#### PROBLEM REQUIREMENTS:
Find "Task: Click the upload to cloud icon" in the records that follow; print that line and each subsequent line through the last one, verbatim and with nothing added.

Stored items:
[Start of section]
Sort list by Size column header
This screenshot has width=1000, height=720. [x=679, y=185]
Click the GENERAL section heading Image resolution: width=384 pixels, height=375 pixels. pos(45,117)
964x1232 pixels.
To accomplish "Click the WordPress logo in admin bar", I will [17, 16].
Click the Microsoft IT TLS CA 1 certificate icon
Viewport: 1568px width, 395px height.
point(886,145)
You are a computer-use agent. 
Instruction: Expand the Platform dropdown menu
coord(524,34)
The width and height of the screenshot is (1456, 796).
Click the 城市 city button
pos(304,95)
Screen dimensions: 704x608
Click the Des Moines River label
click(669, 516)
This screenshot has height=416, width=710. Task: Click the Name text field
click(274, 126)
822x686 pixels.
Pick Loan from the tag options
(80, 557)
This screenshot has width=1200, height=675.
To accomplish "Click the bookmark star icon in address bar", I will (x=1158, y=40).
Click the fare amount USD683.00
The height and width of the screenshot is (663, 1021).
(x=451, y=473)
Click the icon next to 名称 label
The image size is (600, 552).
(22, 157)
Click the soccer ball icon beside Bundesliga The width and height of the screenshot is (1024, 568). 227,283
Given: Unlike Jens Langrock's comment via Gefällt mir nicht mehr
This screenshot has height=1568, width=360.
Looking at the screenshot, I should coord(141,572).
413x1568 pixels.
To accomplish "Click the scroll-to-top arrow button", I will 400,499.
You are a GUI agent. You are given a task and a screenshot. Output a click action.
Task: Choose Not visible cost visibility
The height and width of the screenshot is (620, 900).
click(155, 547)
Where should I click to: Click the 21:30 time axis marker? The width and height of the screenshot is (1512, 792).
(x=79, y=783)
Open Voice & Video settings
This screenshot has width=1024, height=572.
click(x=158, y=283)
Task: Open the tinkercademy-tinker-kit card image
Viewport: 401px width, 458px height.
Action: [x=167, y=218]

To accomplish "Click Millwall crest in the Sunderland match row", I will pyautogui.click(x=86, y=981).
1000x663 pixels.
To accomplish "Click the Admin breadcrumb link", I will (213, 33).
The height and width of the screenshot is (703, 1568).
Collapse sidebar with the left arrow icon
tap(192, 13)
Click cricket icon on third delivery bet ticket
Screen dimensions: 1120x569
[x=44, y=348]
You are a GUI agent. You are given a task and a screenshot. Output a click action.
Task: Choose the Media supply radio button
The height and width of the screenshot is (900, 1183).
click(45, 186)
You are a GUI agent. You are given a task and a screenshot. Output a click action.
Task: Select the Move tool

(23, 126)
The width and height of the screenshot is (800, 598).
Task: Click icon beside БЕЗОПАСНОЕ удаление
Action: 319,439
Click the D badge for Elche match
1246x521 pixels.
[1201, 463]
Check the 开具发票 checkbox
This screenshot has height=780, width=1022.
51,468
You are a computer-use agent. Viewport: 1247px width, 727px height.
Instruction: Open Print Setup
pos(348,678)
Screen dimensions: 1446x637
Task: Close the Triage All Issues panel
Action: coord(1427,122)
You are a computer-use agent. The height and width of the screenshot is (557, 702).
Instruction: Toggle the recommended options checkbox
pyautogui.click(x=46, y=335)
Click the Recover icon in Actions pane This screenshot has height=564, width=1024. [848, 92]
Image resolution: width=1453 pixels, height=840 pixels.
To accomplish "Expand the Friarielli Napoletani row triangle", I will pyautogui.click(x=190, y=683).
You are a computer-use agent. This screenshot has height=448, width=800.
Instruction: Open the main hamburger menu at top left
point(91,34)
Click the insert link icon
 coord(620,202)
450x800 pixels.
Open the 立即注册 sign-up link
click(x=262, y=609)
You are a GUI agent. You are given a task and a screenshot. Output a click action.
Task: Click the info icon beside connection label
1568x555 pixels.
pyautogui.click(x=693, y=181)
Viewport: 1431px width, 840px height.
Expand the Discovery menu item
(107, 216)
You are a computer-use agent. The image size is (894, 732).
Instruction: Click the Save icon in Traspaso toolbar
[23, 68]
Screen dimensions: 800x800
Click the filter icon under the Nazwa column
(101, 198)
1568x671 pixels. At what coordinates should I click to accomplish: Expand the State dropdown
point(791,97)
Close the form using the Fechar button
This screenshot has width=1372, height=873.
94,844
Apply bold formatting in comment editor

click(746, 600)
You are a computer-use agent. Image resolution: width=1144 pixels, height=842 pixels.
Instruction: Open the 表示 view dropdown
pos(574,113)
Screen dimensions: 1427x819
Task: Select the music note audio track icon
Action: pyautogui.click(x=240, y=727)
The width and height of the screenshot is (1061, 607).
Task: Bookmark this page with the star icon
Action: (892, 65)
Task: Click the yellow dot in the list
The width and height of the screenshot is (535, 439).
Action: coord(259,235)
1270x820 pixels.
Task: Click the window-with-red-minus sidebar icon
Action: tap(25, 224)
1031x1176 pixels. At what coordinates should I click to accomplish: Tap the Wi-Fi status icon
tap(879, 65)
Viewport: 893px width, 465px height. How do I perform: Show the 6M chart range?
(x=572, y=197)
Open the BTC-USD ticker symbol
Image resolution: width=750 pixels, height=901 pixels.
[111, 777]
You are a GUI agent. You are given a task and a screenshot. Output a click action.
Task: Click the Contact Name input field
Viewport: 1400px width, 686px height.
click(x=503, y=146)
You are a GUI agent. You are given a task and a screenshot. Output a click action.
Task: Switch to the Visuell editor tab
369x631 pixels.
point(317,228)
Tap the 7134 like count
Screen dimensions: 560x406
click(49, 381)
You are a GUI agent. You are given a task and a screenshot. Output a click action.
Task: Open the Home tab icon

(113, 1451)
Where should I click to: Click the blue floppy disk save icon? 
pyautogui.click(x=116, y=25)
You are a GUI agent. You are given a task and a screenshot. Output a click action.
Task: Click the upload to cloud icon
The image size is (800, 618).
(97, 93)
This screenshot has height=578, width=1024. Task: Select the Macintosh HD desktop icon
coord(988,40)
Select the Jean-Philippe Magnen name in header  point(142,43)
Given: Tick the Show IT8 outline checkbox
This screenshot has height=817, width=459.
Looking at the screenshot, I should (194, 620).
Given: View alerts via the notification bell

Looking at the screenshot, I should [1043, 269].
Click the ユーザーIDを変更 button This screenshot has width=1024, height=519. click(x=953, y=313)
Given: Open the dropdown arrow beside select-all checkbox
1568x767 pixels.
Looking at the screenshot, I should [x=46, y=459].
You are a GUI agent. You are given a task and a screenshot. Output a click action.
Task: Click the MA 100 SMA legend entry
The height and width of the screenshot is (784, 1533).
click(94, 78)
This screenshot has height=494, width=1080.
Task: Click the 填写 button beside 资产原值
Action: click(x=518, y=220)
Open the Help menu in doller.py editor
[End of section]
#### SOLUTION FOR THIS PROBLEM:
Task: Click the upload to cloud icon
The image size is (800, 618).
(97, 93)
This screenshot has height=578, width=1024. Task: Select the Macintosh HD desktop icon
coord(988,40)
Select the Jean-Philippe Magnen name in header  point(142,43)
Given: Tick the Show IT8 outline checkbox
This screenshot has height=817, width=459.
Looking at the screenshot, I should (194, 620).
Given: View alerts via the notification bell

Looking at the screenshot, I should [1043, 269].
Click the ユーザーIDを変更 button This screenshot has width=1024, height=519. click(x=953, y=313)
Given: Open the dropdown arrow beside select-all checkbox
1568x767 pixels.
Looking at the screenshot, I should [x=46, y=459].
You are a GUI agent. You are given a task and a screenshot. Output a click action.
Task: Click the MA 100 SMA legend entry
The height and width of the screenshot is (784, 1533).
click(94, 78)
This screenshot has height=494, width=1080.
Task: Click the 填写 button beside 资产原值
Action: click(x=518, y=220)
Open the Help menu in doller.py editor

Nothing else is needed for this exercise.